- Born: February 26, 1905
- Died: October 23, 1976 (aged 71)
- Known for: co-inventor Butyl rubber
- Awards: Perkin Medal (1964) Charles Goodyear Medal (1966)
- Scientific career
- Fields: Polymer science
- Workplaces: Exxon

= William J. Sparks =

American chemist (1905–1976)

William Joseph Sparks (February 26, 1905 – October 23, 1976) was a chemist at Exxon. As an inventor, his most important contribution was the development of butyl rubber.

Sparks served as president of the American Chemical Society in 1966 and chairman of the National Research Council's Division of Chemistry and Technology from July 1953 to June 1955. Sparks was the holder of 145 patents. Sparks was posthumously inducted to the American Inventor Hall of Fame in the Spring of 2016.

Sparks was a firm believer in the benefits that innovation could provide to society. However, he was concerned that the education of the upcoming scientific generation did not include the awakening of the social consciousness. He stated that "the scientific profession has become much larger than medicine, law or the clergy. Yet, many young scientists are not taught by their professors to feel an obligation to society in their work." Sparks believed that good science should benefit the world in which we live, contending that "Science without purpose is an art without responsibility."

**Apply what you read**
A) List each distinct year that appears in the biographical text on William J. Sparks, in order of first appearance.
B) Write the next paragraph of the biographical text on William J. Sparks, picking up after its final sentence.

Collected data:
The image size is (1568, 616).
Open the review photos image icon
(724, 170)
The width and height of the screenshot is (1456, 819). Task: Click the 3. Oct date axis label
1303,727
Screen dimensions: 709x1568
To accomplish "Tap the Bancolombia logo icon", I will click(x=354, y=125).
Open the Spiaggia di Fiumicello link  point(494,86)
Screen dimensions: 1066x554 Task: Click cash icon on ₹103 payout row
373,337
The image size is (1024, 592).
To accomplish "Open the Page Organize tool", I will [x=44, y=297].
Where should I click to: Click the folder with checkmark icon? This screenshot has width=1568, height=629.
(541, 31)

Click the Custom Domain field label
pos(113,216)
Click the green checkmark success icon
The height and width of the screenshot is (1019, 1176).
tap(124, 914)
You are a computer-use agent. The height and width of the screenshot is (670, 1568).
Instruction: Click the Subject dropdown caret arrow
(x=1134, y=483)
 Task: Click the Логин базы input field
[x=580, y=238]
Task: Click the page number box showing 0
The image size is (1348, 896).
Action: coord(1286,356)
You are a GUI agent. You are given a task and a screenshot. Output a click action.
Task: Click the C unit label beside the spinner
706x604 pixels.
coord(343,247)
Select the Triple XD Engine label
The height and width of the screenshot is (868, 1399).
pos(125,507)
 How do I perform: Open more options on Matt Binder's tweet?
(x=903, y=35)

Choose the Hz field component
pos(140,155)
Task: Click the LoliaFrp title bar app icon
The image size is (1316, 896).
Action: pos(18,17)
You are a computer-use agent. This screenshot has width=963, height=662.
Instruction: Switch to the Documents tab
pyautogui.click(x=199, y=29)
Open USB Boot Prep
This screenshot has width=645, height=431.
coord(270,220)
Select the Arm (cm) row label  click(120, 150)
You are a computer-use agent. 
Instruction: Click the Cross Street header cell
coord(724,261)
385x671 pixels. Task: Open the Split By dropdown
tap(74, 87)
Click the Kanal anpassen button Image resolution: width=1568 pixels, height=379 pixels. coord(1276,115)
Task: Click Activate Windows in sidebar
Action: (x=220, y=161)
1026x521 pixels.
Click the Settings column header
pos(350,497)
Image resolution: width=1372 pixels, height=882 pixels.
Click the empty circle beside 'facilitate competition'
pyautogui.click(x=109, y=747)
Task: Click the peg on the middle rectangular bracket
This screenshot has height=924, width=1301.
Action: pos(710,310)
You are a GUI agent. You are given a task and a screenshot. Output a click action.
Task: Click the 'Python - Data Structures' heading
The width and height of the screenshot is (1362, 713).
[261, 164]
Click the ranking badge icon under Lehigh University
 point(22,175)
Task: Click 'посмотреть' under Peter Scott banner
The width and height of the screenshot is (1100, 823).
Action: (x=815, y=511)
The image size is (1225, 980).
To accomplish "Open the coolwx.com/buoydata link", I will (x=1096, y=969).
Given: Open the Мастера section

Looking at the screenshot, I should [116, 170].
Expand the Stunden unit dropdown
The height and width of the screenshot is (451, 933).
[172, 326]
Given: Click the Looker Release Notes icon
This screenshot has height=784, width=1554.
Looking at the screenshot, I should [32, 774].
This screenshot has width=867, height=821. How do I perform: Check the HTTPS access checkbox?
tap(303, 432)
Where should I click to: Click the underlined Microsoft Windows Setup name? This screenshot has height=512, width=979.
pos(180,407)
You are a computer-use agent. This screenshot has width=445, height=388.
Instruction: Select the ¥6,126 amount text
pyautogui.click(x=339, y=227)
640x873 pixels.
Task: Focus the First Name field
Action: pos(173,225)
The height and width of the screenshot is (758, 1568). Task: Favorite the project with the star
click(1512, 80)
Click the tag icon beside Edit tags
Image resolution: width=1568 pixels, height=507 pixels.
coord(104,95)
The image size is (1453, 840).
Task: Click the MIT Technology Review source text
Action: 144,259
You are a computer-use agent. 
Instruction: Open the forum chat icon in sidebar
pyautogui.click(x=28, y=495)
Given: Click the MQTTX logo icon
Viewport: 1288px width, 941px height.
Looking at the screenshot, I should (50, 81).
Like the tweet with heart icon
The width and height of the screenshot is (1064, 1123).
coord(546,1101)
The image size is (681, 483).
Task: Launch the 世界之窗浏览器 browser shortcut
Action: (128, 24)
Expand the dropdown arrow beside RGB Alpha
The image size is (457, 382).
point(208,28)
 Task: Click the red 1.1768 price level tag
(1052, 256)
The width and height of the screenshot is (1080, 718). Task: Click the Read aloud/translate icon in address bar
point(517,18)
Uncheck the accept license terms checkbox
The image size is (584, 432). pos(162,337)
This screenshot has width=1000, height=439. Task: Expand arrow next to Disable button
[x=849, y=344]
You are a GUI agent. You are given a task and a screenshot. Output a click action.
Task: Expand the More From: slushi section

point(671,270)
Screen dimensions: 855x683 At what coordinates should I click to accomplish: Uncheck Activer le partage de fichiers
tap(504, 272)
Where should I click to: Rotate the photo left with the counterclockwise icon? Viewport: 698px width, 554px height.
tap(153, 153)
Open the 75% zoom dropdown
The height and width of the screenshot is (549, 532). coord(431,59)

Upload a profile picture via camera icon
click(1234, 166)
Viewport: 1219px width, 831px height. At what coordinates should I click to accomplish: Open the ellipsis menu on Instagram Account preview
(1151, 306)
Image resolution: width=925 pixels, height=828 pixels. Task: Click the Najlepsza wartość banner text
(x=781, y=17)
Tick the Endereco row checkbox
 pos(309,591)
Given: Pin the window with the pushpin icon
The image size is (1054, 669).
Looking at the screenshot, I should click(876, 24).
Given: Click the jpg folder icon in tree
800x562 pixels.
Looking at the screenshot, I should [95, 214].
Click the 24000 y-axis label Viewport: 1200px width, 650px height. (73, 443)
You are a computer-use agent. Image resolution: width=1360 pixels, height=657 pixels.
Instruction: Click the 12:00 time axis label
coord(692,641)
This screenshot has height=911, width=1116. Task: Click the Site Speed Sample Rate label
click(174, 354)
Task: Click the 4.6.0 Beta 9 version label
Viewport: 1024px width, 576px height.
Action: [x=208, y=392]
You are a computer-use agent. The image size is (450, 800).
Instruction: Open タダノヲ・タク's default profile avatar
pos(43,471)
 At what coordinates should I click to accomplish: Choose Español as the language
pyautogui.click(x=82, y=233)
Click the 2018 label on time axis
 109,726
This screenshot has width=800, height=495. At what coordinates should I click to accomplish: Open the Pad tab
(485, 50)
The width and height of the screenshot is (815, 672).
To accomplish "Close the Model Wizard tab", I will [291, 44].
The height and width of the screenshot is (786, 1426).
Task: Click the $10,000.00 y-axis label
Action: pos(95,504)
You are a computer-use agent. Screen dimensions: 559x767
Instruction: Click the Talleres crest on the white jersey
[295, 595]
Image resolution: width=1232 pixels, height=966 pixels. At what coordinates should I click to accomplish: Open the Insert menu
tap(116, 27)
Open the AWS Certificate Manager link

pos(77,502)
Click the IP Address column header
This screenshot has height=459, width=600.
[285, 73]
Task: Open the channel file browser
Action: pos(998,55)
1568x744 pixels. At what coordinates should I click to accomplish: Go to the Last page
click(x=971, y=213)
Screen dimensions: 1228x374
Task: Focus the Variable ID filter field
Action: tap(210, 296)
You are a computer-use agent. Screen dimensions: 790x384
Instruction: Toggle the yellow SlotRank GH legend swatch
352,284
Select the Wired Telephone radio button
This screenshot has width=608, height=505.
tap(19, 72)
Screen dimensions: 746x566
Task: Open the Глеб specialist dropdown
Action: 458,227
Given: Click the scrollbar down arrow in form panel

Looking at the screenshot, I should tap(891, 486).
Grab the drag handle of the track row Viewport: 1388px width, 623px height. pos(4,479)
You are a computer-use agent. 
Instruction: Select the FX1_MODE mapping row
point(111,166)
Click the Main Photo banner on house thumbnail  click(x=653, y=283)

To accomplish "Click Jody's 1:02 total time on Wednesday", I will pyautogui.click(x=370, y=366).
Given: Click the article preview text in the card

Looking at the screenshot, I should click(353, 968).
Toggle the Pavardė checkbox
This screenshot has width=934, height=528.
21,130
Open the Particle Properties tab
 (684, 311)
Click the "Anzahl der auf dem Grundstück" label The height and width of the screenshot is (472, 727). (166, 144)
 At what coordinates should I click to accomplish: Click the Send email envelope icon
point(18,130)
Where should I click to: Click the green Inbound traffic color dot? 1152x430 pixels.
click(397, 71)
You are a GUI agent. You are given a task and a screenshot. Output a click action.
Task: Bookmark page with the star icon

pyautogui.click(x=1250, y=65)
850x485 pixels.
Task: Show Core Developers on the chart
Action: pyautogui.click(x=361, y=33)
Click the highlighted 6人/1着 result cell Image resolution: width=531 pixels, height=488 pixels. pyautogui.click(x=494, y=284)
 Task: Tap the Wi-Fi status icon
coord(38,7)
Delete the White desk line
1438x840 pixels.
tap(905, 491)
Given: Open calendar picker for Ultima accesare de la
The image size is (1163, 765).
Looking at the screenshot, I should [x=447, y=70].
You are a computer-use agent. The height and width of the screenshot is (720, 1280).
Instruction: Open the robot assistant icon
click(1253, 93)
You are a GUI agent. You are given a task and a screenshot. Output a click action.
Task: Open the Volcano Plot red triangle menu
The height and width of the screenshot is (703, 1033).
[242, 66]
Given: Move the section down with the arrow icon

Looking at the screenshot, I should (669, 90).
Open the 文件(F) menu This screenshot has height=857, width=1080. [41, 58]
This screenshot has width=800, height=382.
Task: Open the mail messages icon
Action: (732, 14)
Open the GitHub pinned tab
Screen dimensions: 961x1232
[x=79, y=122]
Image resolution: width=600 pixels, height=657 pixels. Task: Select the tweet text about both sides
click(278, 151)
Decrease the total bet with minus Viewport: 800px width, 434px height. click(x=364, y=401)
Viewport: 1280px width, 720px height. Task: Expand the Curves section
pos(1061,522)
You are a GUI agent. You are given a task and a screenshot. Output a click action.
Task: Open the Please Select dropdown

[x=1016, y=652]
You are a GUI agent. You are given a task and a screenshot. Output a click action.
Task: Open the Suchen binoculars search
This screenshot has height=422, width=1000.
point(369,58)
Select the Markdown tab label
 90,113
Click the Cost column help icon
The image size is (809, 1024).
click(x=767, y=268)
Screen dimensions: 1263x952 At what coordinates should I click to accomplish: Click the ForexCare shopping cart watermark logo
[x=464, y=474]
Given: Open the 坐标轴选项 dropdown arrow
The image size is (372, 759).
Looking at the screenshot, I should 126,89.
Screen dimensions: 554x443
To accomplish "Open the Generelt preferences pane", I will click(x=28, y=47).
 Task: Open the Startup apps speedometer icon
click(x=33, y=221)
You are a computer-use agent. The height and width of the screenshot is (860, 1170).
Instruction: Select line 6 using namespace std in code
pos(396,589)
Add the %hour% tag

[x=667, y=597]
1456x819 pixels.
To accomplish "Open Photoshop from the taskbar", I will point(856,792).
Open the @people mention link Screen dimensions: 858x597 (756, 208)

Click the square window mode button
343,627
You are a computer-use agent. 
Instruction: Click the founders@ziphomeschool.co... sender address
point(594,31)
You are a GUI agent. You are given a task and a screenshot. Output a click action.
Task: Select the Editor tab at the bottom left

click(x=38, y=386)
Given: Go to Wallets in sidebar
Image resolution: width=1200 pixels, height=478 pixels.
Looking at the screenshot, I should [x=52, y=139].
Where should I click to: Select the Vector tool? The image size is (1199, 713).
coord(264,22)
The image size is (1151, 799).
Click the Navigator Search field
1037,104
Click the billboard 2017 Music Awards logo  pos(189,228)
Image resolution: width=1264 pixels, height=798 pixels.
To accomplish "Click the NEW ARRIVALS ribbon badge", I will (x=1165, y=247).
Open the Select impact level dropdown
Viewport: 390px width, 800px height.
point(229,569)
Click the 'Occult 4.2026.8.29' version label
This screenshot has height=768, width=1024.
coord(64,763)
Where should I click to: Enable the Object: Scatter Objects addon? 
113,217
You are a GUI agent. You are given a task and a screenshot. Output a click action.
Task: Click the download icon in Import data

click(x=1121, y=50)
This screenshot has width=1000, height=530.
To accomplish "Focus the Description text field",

**Expected outputs**
A) 1905, 1976, 1964, 1966, 1953, 1955, 2016

B)
==Honors and awards==
- 1954 Awarded American Institute of Chemists Gold Medal
- 1963 Awarded Charles Goodyear Medal for the functionality of elastomers.
- 1964 Awarded the Perkin Medal
- 1965 Awarded the Priestley Medal
- 1965 Awarded the Golden Plate Award of the American Academy of Achievement
- 1967 Elected to National Academy of Engineering
- 1970 Awarded Chemical Pioneer Award
- The ACS Rubber Division's Sparks-Thomas award is named after Sparks and Butyl rubber co-inventor Robert M. Thomas.